Paying off debt is often a low priority on a person’s financial list. They do this with any money left at the end each month. Paying down debt—especially variable debt, like credit cards, lines of credit, personal loans, and variable rate mortgages—should now come second to living expenses, and well ahead of investing, says author, financial advisor, and founder of Live, Learn, Plan, Jay Zigmont.

“While there are a lot of things you can do to invest, if you got something like , you’re not going to beat that with any investment,” he says.

Step 3: Create a rainy-day fund

It can be tempting for investors to look for investments that keep up with rising prices. Experts recommend that you have enough money to cover any financial emergencies immediately before considering where to invest. As simple as this may seem, only half of Americans are able to save enough money for an emergency payment of $1,000.

“If you have debt, pay it off first, but second is putting it in an emergency fund,” says Zigmont, adding that those funds will only accumulate a fraction of a percentage point in interest. “An emergency fund will stay in a account, and frankly you’ll effectively lose money because of inflation, but it has a job—to be there in case of emergency—so you don’t want to risk that.”

Step 4: Get to know the bond markets

Individuals who have at least 3 to 6 months’ worth of living expenses and are free from debt should look for investment opportunities that can be safe but also guaranteed to grow with inflation.

Bell and Zigmont both suggest I-Bonds. They are backed by U.S. Treasury, and tie to the Consumer Price Index. That’s because its interest rate is adjusted every six months—in May and November—based on the rate of inflation, and can be cashed out after a year.

“If you think inflation will continue to move higher over the next six months, it’s not a bad place to be, but you can only put $10,000 into it every year, so it does limit your investment,” says Bell.

Next, you should consider Treasury Inflation Protected Securities (or TIPS). “Dipping your toes into the bond market with TIPS, if you don’t need that money for two-plus years, is a more beneficial place to be,” adds Bell.

Bonds may be bought through your bank, broker or directly on the TreasuryDirect site.

Step 5 – Invest in your Home

Recent increases in the price of homes have made it a good time for current homeowners. However, this is not good news for anyone looking to buy a home. Although rising interest rates may cool the market, Bell suggests that renters wait a bit longer to purchase their first home.

Even though building materials and labor are at an increasing price, she advises homeowners that they invest in the properties they already own before buying a home.

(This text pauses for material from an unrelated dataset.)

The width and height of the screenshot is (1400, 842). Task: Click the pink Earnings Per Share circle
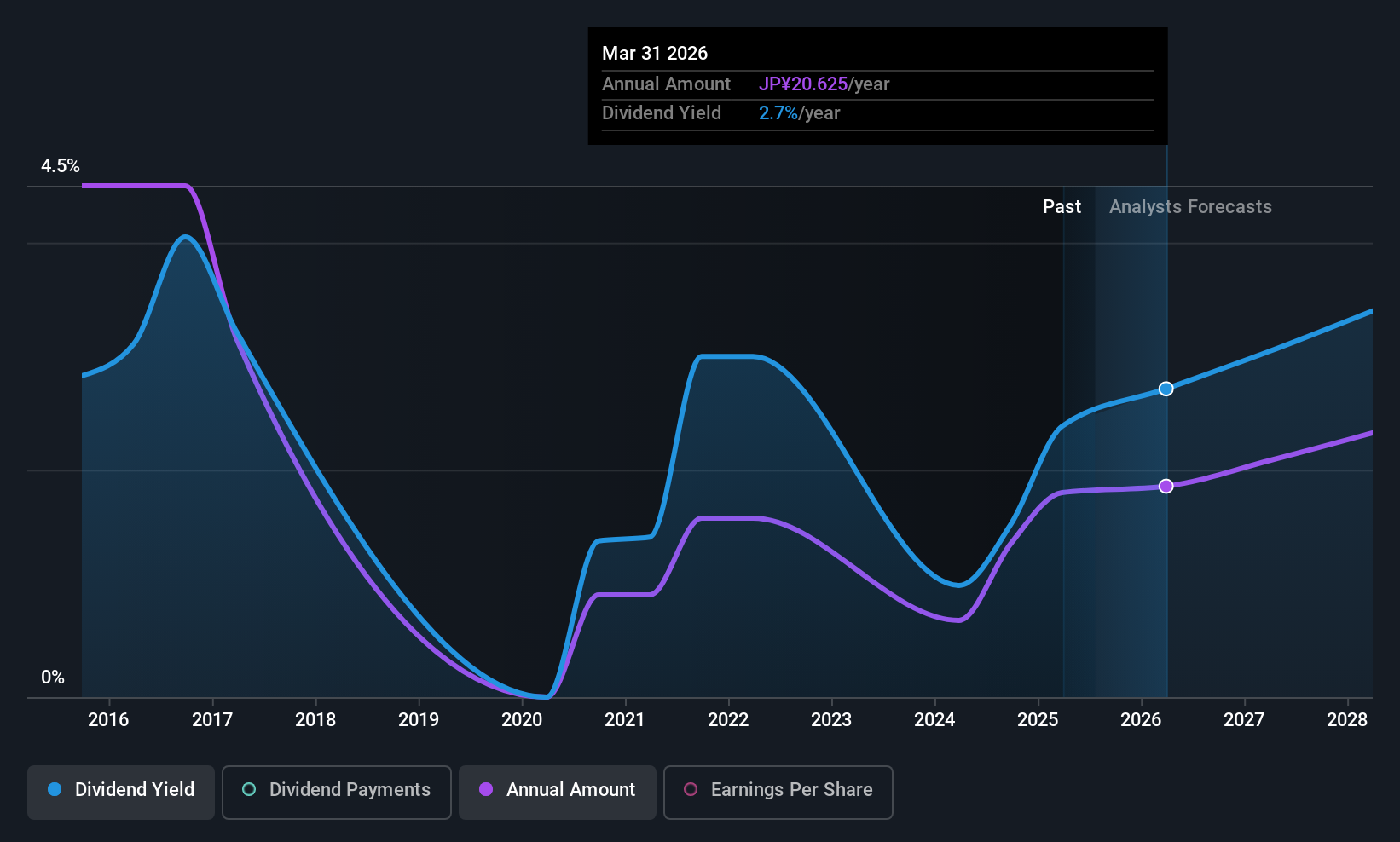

“Home improvements continue to be economical, so long as home prices are going higher,” she says, adding that, “economists expect home prices to remain elevated, even though mortgage rates are rising.”

Bottom line

The market’s oddities and potential opportunities inspired many Americans over the past few years to invest in the stock market. Inflation is on the rise and now is the right time to avoid the riskier investment opportunities and to return to the tried and tested methods for protecting your wealth. It means budgeting, paying off your debt, establishing an emergency fund, before you put money in the market. And, investing in safe assets tied to inflation.